Published here on October 1, 2013.

In 2010, Chancellor Randy Woodson announced one of his goals for N.C. State was to raise the endowment to $1 billion. Since then, he has stayed on track to meet that goal.

According to Mary Peloquin-Dodd, associate vice chancellor for finance and business, in three years since the chancellor arrived at N.C. State, the endowment has increased from less than $400 million to $764.9 million, as of June 30, 2013. Friday’s massive $50 million grant from the Park Foundation should only increase that number.

“Through its exceptional generosity, the Park Foundation has demonstrated its passion for higher education, ensuring that the life-changing gift of an N.C. State education will be available to promising young men and women now and well into the future,” Chancellor Randy Woodson said in a press release Friday.

Last year, donors added a record-breaking $129.6 million to the endowment.

Laurie Reinhardt-Plotnik, associate vice chancellor for development at N.C. State, said building N.C. State’s endowment is a chief institutional priority.

“As state and federal funding for public higher education decreases, private support must increase,” Reinhardt-Plotnik said. “A large endowment is key, because this provides a regular source of financial support for the university.”

Woodson also highlighted the importance of a large endowment.

“During this challenging economic time when our university has experienced significant budget cuts, this [Park Foundation] gift is especially meaningful,” Woodson said in a press release Friday.

Reinhardt-Plotnick said a university endowment consists of money donated to the University by various groups or people which is then invested. The endowment itself is not spent, but a small percentage is available each year, taken as investment income.

“All great universities have endowments,” said Reinhardt-Plotnik. “Think of a savings account with interest – just the interest is spent, not the savings.”

Peloquin-Dodd said there are two things that grow an endowment: fundraising and investment performance.

“Since the chancellor came, a concerted effort was made on the chancellor’s part to try and improve the endowment,” Peloquin-Dodd said. “Since the fiscal crisis, in some years, the investment performance has not been so good. A large part of the growth has been the chancellor’s efforts to improve fundraising.”

Reinhardt-Plotnik said the income provided by the endowment investments each year is used to support key university priorities.

“Our chancellor, provost, and academic and administrative leaders help to identify these priorities,” Reinhardt-Plotnik said.

Peloquin-Dodd said donors can also choose to direct their gifts to specific purposes. Common designations for endowments are scholarships and fellowships for students, faculty positions, research projects and academic programs such as study abroad. The Park Foundation restricted its $50 million gift on Friday to the Park Scholarship program.

“The vast majority of our endowment is restricted,” Peloquin-Dodd said. “The $764.9 million we gave … are all the aggregated endowments from across the university.”

Peloquin-Dodd said endowment size has very little to do with graduation rates.

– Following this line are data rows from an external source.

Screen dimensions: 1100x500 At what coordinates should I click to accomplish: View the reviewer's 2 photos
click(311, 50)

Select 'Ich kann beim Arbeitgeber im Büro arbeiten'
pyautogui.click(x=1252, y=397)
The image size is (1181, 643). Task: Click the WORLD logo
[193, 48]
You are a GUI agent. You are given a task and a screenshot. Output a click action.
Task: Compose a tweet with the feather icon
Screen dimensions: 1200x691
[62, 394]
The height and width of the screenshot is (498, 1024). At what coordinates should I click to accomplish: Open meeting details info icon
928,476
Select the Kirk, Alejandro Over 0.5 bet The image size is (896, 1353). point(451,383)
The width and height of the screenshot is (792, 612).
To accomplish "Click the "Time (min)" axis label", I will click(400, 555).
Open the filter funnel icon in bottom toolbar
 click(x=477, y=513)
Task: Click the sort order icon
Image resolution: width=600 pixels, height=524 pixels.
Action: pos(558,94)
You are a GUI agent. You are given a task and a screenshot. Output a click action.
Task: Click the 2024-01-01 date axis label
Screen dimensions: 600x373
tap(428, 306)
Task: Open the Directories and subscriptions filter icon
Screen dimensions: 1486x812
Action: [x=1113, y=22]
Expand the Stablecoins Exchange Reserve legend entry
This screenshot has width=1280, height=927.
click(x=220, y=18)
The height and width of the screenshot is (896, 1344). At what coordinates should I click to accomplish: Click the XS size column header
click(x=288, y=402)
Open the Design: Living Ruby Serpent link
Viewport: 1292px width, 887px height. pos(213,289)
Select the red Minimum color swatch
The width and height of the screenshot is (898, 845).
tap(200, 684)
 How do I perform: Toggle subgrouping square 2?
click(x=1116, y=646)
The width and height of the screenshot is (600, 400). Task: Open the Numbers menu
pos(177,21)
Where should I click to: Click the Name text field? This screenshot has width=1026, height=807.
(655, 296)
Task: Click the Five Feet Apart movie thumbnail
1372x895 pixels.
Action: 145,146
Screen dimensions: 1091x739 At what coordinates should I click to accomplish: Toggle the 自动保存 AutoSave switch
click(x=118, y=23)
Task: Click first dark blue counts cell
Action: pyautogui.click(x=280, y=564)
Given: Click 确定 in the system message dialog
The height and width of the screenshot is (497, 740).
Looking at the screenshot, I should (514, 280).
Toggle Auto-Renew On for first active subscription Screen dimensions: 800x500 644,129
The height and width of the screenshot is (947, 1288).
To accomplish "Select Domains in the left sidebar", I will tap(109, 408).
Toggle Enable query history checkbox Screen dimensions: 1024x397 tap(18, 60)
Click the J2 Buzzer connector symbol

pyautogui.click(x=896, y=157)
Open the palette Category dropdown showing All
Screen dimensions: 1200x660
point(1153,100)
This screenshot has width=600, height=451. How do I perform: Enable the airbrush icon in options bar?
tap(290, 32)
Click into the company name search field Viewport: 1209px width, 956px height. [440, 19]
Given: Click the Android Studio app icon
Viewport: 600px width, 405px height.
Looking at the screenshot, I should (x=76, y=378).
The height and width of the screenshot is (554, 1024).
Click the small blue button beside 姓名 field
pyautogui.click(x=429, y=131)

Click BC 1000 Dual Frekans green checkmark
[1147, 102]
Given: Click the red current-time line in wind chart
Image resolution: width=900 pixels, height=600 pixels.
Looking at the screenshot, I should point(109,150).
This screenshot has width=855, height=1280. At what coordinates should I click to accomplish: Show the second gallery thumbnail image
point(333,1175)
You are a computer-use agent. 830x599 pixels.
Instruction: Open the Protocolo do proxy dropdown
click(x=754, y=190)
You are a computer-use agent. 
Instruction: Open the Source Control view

“The universities with the biggest endowments generally have the best alumni giving rates and what’s called participation rates – not just class participation – but participation of alumni across the university,” Peloquin-Dodd said. “Universities with the biggest endowments also generally have the highest alumni participation rates.”

Still, Reinhardt-Plotnik said she is optimistic about the future of the endowment, based on donors’ changing behavior since Woodson’s arrival.

“We are having regular discussions with our donors about the importance of gifts to endowment,” Reinhardt-Plotnik said. “And donors are stepping up, giving increasingly to endowment priorities across campus.”